Moving forward, the authors call for “researchers and practitioners to take stock of existing evidence, integrate insights across methodologies, epistemologies, and geographic boundaries.”
To complete this synthesis paper, the authors conducted a systematic review, a method where papers are searched for in a database criteria defined relevant to the review topic by the authors. In this study, the authors searched Scopus database for studies that had the terms like “nature,” “people,” and/or “connection” among many others, in the title, abstract, or keywords. The authors also decided that studies to be included should be: written in English, empirical, in peer-reviewed academic journals, that focus on explicit human-nature connections, and were published between 1984-2015. Studies that did not fit this criterion were to be excluded from the review.
After 475 papers resulted from the systematic review, the authors coded each of the papers for: (i) descriptive information, (ii) conception of nature, (iii) social group (ie. Individual, community, etc.), (iv) class of HNC, (v) methodology, and (iv) study’s purpose. This data was then analyzed using R statistical software to generate statistics about the studies.
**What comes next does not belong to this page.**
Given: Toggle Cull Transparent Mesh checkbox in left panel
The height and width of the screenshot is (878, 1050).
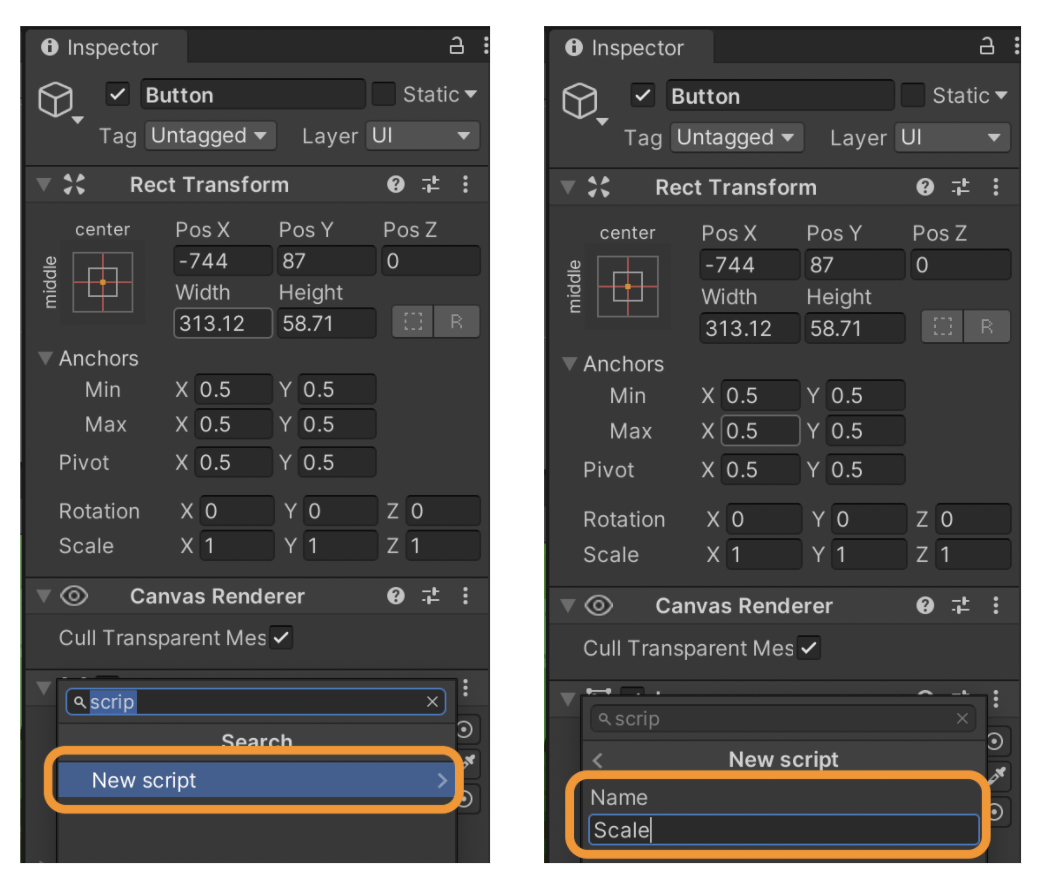Looking at the screenshot, I should click(x=281, y=637).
Ives, C.D., Giusti, M., Fischer, J., Abson, D.J., Klaniecki, K., Dorninger, C., Laudan, J., Barthel, S., Abernethy, P., Martín-López, B. and Raymond, C.M., 2017. Human–nature connection: a multidisciplinary review. Current Opinion in Environmental Sustainability 26: 106-113.
Matteo Giusti is a PhD student, who’s research aims at defining principles of urban design that nurture strong human-nature connection in children.
Stephan Barthel is a researcher at Stockholm Resilience Centre, and University of Gävle (Sweden). He studies environmental issues in metropolitan landscapes.